Nous utiliserons ce que nous écrit James Hansen dans son analyse de l'année 2007 à fin novembre:
"Several analyses have extracted empirical global temperature variations of amplitude about 0.1°C associated with the 10-11 year solar cycle, a magnitude consistent with climate model simulations, but this signal is difficult to disentangle from other causes of global temperature change including unforced chaotic fluctuations."
à savoir une amplitude de température maximale de 0.1°C en supposant que le retard est nul.

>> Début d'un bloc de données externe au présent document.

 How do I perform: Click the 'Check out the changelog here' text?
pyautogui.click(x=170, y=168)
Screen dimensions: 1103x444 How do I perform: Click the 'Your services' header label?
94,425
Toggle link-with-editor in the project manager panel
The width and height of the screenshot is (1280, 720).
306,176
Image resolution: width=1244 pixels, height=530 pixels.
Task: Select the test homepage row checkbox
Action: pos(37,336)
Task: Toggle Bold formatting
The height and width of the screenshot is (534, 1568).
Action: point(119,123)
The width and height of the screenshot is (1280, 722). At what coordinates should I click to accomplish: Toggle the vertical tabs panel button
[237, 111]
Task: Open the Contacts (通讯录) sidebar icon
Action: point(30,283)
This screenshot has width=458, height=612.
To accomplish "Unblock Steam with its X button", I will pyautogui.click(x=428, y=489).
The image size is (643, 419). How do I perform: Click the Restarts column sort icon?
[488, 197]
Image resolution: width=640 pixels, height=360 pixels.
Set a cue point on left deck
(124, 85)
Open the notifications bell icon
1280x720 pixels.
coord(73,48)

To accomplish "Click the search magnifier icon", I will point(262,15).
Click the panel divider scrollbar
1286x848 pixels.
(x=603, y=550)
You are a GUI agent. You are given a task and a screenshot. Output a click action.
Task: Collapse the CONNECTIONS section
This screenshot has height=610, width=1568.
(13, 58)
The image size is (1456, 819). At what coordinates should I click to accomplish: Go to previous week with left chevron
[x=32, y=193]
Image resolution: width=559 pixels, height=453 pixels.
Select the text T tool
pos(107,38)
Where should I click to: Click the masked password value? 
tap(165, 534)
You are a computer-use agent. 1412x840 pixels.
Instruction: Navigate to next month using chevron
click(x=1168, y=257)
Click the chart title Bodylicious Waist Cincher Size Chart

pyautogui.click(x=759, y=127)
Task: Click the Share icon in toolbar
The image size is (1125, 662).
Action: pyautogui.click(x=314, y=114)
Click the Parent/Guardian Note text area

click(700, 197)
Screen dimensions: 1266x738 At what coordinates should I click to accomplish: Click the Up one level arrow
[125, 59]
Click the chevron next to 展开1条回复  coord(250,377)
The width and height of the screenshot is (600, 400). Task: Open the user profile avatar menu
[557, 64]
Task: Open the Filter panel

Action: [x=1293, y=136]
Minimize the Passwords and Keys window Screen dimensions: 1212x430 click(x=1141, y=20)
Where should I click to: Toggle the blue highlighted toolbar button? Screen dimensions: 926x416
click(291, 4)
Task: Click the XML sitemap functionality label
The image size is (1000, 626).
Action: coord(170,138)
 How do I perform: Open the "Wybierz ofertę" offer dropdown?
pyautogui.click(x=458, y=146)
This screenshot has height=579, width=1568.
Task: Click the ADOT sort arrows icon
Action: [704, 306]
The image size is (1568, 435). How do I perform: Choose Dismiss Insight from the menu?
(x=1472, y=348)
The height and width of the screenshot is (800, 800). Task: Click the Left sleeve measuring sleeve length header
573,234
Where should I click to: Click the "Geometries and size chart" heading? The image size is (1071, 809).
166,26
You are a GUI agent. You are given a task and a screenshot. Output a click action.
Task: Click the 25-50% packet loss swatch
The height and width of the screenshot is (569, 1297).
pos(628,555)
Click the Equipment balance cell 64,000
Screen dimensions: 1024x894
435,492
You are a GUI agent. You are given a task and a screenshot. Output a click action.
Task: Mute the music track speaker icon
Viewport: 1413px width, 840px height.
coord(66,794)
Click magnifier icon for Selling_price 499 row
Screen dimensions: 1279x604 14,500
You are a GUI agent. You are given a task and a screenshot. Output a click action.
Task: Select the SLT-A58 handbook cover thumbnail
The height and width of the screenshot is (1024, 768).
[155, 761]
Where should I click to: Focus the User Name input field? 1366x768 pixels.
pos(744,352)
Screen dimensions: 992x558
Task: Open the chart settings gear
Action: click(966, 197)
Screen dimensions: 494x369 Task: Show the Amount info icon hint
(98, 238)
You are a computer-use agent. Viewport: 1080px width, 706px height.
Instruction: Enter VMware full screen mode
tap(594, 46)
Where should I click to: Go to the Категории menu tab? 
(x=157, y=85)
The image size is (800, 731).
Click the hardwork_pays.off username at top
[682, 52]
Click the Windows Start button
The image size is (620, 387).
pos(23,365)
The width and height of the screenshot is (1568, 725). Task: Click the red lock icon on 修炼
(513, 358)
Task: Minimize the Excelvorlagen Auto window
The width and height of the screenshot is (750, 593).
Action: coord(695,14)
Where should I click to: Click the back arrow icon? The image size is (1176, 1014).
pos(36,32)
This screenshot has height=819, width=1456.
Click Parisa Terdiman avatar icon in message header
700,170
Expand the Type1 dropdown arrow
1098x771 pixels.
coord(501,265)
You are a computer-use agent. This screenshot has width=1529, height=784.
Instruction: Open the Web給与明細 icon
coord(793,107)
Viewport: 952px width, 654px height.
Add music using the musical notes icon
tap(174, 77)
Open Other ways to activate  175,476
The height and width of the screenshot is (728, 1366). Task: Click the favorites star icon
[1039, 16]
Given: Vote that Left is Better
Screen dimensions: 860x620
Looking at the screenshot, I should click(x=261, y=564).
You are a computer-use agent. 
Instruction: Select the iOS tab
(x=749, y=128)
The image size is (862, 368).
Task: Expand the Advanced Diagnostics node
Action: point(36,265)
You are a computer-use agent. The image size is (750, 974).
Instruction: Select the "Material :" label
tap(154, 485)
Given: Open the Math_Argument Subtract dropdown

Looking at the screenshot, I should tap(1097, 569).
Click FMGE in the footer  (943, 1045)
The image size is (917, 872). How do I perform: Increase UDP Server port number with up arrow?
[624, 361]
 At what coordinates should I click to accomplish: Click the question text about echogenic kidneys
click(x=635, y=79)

la figure 12 montre la courbe reconstruite de la température globale en retranchant les effets ENSO et solaire pour les 11 dernières années .
L'allure de la courbe devient déjà beaucoup plus proche de la tendance des 30 années.
Il est à noter que l'anomalie de 1998 devient, du coup, plus importante, étant donnée l'activité solaire faible de cette année.
Cela ne met que d'avantage le caractère exceptionnel de cet évènement.
Pour 2002-2007 évidemment cela change complètement la donne.
La tendance passe à 0.34°C/décennie, ce qui est considérable.
9-conclusion
Nous pouvons donc avancer, après cette analyse, que la stabilisation constatée au cours de ces dernières années, provient de deux phénomènes.
Le premier, le plus sûr, provient de l'ENSO.
Le deuxième, un peu plus discutable, provient de la variation d'activité solaire.
Ces deux phénomènes, naturels, sont suffisamment puissants pour masquer, de façon provisoire, l'action des GES et des aérosols anthropiques.
Il est cependant à craindre que nous connaissions, suite à la phase Nino qui ne manquera pas de survenir, probablement en 2009, et avec le retour d'une activité solaire naturellement plus forte, une année 2009 (ou 2010…) notablement chaude.
PS: je compléterai prochainement les références des différentes bases et études qui ont servi à la rédaction de cet article.
PS2: les anomalies de NOAA océan détrendées sur les fig 7 et 8 sont différentes.
En effet les données sont détrendées par rapport la tendance de la période qui les concerne.
Il y a peu de changements dans les coefficients qui passent de 0.0738 à 0.0748 pour les pentes et 0.79 à 0.84 pour les R2 si on utilise la tendance, pour les données 97-07, de 97-07 puis de
76-07.
Bon c'est pas très clair, faut avouer!
Cette erreur ne change que très peu le résultat de l'étude mais sera corrigée prochainement par souci de cohérence.